Mas o Viajante não era o Che, apesar de suas atitudes, a pouca feição e
apoio junto aos movimentos sociais e também a modesta capacidade de narrar os
fatos da luta diária dos camponeses numa região agrária. O destino lhe levaria a
uma antiga fazenda do século XIX – donde por lá os Balaios tinham passado há
139 anos atrás. Aquela fazenda tinha sido construída por uma família influente
de descendência portuguesa – a faixa – (gleba), de terra, fora uma doação do
presidente da província naquela época – hoje um Assentamento do Incra. Foi
destinada a um padre – que pusera nome de santo naquele povoado. Poucos sabem
ou se sabe ao menos do processo dessas terras na região de chapadas. A “Sociologia
do domínio e das sesmarias” fizera com que os brancos herdassem grandes
quantidades de terras, toda uma estrutura fundiária – (terras soltas e /ou
devolutas). Uma comarca bem distante conseguia comandar comunidades de outras
regiões. A casa da fazenda relembrava os casarões tombados pelo patrimônio
histórico - obra de arte – que demonstra a capacidade arquitetônica de outros
tempos. Sairia cedo rumo ao destino planejado – com o intuito de se conversar a
respeito de algumas questões referentes à situação da terra. A conversa que
prenunciava o almoço partia e se desdobrava para outros lados. O Viajante gosta
de história e de livros, então encontrou uma pessoa que fala a mesma língua -
daí fluía assuntos e mais assuntos – um tão pouco demorados, desde tempos de
insurreições perdidas na história. Chegava a hora do almoço – tudo tinha sido
preparado com muito carinho e respeito para receber o Viajante – um cardápio
variado de comidas típicas, doces e bolos, lembrara as mesas fartas das
telenovelas de época; valendo lembrar: “carneiro ao leite de coco, leitoa
assada, sarapatel, galinha caipira e o angú de escravos”, – iguaria essa um tão
pouco conhecida. Provava-se de tudo que tinha na mesa -, valendo acentuar como
especial o “carneiro com leite de coco e o sarapatel de carneiro”. Avistava-se
ali muitos pássaros nas gaiolas – uns cantavam de alegres – outros de tristeza.

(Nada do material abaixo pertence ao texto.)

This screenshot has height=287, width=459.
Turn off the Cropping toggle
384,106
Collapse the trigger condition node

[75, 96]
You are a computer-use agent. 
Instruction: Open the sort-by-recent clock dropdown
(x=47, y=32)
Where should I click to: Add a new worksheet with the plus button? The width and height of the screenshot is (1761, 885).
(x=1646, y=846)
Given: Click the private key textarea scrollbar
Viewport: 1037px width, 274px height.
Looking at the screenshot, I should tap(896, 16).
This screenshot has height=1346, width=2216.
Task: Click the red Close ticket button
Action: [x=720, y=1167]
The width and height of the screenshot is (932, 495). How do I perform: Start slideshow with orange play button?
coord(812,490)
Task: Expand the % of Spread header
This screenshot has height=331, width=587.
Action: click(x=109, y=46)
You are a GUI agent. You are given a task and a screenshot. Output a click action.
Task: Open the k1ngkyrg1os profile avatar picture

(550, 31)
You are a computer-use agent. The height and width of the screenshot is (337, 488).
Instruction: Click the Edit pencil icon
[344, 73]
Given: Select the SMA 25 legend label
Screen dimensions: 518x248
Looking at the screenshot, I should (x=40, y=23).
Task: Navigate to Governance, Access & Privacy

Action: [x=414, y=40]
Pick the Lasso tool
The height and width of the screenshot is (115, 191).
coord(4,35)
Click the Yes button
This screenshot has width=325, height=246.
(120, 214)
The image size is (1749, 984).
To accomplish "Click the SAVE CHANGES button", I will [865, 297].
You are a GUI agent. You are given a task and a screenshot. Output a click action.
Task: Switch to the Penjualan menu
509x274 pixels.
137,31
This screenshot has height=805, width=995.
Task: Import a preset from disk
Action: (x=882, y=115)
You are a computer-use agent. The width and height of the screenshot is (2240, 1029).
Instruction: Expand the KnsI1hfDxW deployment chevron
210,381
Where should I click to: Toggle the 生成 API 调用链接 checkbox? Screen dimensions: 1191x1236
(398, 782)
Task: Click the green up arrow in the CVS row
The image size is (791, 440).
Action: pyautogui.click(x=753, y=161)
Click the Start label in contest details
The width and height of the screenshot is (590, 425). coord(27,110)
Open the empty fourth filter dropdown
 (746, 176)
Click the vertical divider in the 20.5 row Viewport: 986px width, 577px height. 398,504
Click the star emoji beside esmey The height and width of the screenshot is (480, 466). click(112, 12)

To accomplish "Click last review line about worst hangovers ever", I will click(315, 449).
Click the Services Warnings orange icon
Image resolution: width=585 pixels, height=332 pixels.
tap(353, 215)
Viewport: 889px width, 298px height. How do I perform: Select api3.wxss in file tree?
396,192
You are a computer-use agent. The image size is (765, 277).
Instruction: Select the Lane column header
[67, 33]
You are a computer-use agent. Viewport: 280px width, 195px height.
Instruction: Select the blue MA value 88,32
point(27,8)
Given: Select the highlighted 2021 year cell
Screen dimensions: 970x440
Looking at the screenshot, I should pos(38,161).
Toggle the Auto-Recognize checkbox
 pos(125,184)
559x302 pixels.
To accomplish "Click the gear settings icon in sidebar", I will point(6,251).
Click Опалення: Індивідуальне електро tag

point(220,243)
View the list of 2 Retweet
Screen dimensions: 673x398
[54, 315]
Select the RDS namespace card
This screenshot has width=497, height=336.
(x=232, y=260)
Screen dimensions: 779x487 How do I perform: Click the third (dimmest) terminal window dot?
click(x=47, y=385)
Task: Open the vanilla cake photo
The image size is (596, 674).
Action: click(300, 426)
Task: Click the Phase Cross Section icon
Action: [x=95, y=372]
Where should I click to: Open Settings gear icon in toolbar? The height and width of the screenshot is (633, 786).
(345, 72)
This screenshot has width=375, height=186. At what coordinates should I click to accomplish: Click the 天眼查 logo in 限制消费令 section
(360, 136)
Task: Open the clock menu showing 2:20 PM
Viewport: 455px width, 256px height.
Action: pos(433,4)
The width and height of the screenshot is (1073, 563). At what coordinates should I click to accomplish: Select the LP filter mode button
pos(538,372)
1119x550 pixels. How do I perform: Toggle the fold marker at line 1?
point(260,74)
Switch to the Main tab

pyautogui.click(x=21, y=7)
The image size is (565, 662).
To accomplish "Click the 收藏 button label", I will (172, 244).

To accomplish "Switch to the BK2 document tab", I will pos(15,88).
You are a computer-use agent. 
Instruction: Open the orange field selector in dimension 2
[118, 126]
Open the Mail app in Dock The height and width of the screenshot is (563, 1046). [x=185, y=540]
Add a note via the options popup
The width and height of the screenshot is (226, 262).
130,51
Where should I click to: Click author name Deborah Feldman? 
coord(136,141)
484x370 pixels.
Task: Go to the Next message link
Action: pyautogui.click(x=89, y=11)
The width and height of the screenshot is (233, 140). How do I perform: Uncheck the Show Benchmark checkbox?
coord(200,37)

Os paredões da velha casa pareciam fortalezas e muralhas – um retrato vivo da
imortalidade da história, esta, portanto perdida sobre o tempo. Tudo acertado
sobre a questão da terra – que beneficiaria quase 50 famílias assentadas da
reforma agrária.
Os caminhos abriram-se com o sol que inclinava para o nascente – com
certeza anunciando muita chuva na parte da tarde. Por isso acelerava-se a
conversa. Problemas surgiam entre erros e acertos de ambos os lados,
normalmente é comum entre partes que disputam áreas de terra. O Viajante demorava,
pelo papo literário - histórico que fugia do assunto principal. A viagem virou
uma prosa falada e escrita ajudando na construção do entendimento teórico do
passado. Em tempos difíceis muitos lutaram, alguns tombaram... Poucos viram a
luz da liberdade. Nascia ali um diário sobre a pena que narrara sutilmente e
surrealmente, cabendo à interpretação de cada um.